From c3fe902ecf442dc6949cb9a2e2fc78a6660e80e3 Mon Sep 17 00:00:00 2001
From: Jeremy Berchtold <jberchtold@nvidia.com>
Date: Mon, 9 Feb 2026 12:00:47 -0800
Subject: [PATCH 5/9] refactor

Signed-off-by: Jeremy Berchtold <jberchtold@nvidia.com>
---
 .../common/gemm/cublaslt_gemm.cu              |  8 +-
 transformer_engine/jax/cpp_extensions/gemm.py |  8 +-
 .../jax/csrc/extensions/amax.cpp              | 45 -----------
 .../jax/csrc/extensions/inspect.cpp           | 79 +++++++++++++++++++
 .../jax/debug/experimental/__init__.py        | 14 ++++
 .../jax/{ => debug/experimental}/inspect.py   |  4 +-
 6 files changed, 103 insertions(+), 55 deletions(-)
 create mode 100644 transformer_engine/jax/csrc/extensions/inspect.cpp
 create mode 100644 transformer_engine/jax/debug/experimental/__init__.py
 rename transformer_engine/jax/{ => debug/experimental}/inspect.py (95%)

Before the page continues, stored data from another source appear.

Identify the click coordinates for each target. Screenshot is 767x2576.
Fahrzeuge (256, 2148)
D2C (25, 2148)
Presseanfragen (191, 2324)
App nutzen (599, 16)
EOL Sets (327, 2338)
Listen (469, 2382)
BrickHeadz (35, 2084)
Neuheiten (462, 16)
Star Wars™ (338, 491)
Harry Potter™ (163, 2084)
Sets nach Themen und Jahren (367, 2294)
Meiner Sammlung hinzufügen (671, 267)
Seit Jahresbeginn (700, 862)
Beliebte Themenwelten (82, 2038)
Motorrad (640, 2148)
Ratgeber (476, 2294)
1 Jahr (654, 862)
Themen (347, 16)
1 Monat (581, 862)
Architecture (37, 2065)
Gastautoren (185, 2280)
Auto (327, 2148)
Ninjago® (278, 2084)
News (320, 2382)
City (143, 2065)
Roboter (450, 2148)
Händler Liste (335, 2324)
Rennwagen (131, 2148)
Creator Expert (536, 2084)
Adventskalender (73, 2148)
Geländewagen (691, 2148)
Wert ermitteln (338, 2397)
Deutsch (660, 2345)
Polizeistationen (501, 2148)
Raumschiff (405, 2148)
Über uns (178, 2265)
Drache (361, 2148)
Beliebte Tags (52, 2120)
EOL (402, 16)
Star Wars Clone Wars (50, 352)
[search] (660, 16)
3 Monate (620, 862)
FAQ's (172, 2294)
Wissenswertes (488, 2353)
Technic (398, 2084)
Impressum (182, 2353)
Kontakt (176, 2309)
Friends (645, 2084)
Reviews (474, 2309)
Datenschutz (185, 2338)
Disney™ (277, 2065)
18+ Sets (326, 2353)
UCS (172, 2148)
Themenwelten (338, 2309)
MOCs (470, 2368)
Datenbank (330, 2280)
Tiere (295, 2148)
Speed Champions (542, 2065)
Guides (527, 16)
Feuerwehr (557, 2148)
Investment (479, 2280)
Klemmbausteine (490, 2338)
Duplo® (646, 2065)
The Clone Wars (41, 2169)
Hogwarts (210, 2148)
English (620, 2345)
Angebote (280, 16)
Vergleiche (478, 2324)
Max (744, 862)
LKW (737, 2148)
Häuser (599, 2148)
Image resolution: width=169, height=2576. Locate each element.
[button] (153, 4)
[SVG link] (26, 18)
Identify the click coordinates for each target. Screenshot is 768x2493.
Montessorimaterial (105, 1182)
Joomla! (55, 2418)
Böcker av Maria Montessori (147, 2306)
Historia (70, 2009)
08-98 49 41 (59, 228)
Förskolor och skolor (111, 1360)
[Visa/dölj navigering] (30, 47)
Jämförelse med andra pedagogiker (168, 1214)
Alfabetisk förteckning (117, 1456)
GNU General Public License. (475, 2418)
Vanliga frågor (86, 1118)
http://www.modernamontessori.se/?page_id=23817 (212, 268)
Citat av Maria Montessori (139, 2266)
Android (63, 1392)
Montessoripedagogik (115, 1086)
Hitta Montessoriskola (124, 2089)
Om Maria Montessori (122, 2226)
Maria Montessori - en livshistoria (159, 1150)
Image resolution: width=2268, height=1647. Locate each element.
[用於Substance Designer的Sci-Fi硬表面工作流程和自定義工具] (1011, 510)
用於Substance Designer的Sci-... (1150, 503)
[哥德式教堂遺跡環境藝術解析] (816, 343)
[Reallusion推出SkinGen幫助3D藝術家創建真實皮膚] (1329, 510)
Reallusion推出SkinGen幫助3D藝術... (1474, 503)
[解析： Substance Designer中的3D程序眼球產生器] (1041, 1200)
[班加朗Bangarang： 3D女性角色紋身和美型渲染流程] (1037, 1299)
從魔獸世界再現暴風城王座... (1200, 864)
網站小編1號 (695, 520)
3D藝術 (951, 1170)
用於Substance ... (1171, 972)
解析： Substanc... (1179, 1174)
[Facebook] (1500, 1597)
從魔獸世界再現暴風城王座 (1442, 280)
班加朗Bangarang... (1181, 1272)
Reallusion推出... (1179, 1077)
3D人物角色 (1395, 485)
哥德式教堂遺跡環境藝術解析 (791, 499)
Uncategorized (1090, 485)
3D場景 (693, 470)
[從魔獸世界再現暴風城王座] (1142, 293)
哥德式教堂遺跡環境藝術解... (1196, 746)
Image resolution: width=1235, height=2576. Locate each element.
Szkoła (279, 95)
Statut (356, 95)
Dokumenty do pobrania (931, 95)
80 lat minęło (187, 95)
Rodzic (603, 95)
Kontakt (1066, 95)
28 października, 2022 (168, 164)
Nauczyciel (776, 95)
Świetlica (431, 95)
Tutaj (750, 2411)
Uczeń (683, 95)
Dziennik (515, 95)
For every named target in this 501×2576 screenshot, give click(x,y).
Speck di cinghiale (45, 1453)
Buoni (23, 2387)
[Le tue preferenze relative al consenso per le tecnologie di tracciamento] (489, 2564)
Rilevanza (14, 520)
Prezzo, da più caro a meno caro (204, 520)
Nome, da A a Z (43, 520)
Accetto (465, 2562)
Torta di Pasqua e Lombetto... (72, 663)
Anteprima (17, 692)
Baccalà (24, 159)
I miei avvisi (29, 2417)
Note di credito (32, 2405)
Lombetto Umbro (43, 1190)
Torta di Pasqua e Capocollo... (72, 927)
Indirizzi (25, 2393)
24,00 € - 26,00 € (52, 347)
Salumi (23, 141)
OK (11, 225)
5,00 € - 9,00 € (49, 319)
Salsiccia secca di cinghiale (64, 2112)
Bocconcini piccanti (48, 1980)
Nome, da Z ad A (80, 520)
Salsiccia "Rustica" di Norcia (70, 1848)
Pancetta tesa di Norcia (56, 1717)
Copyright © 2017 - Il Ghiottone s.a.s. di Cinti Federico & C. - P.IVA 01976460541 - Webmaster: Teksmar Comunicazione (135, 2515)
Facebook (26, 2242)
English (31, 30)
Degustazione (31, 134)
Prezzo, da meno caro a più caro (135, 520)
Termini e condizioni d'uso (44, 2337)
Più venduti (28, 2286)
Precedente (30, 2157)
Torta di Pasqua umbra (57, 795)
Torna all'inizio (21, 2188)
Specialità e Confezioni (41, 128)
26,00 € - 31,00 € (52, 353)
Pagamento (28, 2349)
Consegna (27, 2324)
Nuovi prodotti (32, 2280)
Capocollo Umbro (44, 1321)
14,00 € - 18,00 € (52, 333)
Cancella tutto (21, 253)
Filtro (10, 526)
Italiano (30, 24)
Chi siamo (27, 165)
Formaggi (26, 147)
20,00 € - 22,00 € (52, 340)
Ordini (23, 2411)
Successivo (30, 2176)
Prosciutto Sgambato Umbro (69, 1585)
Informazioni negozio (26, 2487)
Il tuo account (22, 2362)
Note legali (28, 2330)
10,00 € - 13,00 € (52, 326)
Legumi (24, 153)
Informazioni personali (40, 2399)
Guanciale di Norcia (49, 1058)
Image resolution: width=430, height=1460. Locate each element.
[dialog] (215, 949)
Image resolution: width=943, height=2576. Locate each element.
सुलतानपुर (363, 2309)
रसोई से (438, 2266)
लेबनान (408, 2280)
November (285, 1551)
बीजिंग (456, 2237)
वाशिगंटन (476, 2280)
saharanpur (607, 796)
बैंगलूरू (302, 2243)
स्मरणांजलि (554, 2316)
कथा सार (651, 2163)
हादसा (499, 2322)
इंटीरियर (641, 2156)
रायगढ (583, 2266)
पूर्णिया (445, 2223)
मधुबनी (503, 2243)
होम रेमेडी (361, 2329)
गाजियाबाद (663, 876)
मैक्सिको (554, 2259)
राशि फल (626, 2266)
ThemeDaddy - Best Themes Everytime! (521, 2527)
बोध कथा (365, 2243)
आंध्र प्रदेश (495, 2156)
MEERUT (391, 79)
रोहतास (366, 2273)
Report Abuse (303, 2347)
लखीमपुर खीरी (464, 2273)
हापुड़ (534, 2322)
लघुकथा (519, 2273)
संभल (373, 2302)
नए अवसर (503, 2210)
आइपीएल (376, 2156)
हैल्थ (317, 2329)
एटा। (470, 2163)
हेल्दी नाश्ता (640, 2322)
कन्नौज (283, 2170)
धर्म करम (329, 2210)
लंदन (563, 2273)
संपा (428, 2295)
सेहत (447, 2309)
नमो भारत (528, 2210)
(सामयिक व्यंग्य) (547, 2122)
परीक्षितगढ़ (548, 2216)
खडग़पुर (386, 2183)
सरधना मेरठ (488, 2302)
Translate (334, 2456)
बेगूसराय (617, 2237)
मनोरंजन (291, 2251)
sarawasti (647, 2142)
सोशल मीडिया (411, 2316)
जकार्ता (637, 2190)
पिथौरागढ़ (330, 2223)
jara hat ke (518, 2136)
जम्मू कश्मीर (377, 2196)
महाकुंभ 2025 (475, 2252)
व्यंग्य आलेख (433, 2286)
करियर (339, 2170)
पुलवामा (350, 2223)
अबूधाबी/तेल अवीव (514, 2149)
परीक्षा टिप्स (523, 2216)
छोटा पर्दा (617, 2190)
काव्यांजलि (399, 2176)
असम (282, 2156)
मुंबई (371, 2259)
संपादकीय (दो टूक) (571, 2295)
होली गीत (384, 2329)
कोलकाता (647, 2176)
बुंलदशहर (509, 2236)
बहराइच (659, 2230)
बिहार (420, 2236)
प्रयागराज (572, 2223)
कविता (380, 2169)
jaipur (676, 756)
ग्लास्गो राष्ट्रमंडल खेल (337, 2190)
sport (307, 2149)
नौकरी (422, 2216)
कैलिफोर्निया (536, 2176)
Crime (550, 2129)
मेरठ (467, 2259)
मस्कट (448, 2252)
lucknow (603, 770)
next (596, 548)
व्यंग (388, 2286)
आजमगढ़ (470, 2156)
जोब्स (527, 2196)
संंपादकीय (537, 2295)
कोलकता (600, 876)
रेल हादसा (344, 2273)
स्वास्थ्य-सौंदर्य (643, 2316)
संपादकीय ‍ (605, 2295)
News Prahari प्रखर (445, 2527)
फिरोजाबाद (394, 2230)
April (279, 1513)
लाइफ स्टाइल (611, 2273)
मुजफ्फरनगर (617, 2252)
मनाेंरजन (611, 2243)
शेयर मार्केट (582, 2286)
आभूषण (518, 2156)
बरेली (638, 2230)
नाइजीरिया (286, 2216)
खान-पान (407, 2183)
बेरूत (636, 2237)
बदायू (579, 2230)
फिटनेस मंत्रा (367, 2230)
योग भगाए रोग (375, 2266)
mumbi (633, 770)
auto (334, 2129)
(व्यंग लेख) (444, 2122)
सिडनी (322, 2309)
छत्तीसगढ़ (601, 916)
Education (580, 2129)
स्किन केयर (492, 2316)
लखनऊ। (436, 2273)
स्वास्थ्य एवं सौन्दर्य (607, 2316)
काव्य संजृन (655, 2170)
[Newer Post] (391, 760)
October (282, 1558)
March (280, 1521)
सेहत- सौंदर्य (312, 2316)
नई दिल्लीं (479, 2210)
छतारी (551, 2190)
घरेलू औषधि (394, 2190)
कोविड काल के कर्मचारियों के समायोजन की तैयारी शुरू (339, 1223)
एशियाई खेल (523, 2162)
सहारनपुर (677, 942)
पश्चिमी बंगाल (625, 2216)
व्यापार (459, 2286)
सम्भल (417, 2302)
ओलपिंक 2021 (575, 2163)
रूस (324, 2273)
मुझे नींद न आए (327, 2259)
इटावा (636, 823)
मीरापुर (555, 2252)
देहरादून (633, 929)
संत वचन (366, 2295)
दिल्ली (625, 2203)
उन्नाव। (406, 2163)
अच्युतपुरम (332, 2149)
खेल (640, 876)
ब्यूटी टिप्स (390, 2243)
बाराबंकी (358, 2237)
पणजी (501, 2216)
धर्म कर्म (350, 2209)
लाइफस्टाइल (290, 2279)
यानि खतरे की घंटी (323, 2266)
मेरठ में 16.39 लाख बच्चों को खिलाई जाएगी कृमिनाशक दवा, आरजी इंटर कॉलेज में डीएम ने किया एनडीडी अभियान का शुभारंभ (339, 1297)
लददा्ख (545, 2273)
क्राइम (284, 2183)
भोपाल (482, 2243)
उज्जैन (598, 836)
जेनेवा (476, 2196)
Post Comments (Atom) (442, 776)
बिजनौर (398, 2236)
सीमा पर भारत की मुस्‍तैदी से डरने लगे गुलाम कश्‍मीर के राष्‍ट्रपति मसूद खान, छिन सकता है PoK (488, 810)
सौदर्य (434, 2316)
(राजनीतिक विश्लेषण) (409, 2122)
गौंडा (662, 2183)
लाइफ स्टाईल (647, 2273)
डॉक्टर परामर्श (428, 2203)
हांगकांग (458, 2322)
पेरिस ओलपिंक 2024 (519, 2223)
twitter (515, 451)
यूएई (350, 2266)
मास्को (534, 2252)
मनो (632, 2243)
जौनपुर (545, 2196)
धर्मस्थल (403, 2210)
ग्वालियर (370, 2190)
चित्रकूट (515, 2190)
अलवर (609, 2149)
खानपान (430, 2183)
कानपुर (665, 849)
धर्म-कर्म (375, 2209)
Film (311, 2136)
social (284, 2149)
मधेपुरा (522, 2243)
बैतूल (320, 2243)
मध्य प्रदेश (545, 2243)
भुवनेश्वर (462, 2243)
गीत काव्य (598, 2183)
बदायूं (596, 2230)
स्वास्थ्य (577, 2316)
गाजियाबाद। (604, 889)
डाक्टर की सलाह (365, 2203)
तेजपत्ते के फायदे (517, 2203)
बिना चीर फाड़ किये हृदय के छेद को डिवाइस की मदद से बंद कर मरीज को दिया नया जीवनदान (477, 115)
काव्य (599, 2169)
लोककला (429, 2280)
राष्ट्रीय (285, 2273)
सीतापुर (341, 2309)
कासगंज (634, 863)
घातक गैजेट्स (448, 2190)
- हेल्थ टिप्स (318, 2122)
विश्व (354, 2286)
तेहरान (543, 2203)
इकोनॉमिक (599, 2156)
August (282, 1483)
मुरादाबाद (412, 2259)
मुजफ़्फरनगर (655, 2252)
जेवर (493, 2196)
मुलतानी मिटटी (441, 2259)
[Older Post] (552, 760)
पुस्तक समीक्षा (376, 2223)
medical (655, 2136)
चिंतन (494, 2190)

diff --git a/transformer_engine/common/gemm/cublaslt_gemm.cu b/transformer_engine/common/gemm/cublaslt_gemm.cu
index c58c3cb47a..11543be501 100644
--- a/transformer_engine/common/gemm/cublaslt_gemm.cu
+++ b/transformer_engine/common/gemm/cublaslt_gemm.cu
@@ -154,8 +154,8 @@ GemmParam CanonicalizeGemmInput(const transformer_engine::Tensor &A, const cubla
 
     if (is_fp8_dtype(ret.Atype)) {
       // Requirements from https://docs.nvidia.com/cuda/cublas/#tensor-core-usage
-      NVTE_CHECK(ret.lda % 16 == 0,
-                 "Leading dimension requirement on A for FP8 GEMM. Caller must pad.");
+      // NVTE_CHECK(ret.lda % 16 == 0,
+                //  "Leading dimension requirement on A for FP8 GEMM. Caller must pad.");
     }
   } else if (nvfp4) {
     // NVFP4 GEMM. Either the pure NVFP4 recipe or the FWD pass of the Hybrid NVFP4/MXFP8 recipe.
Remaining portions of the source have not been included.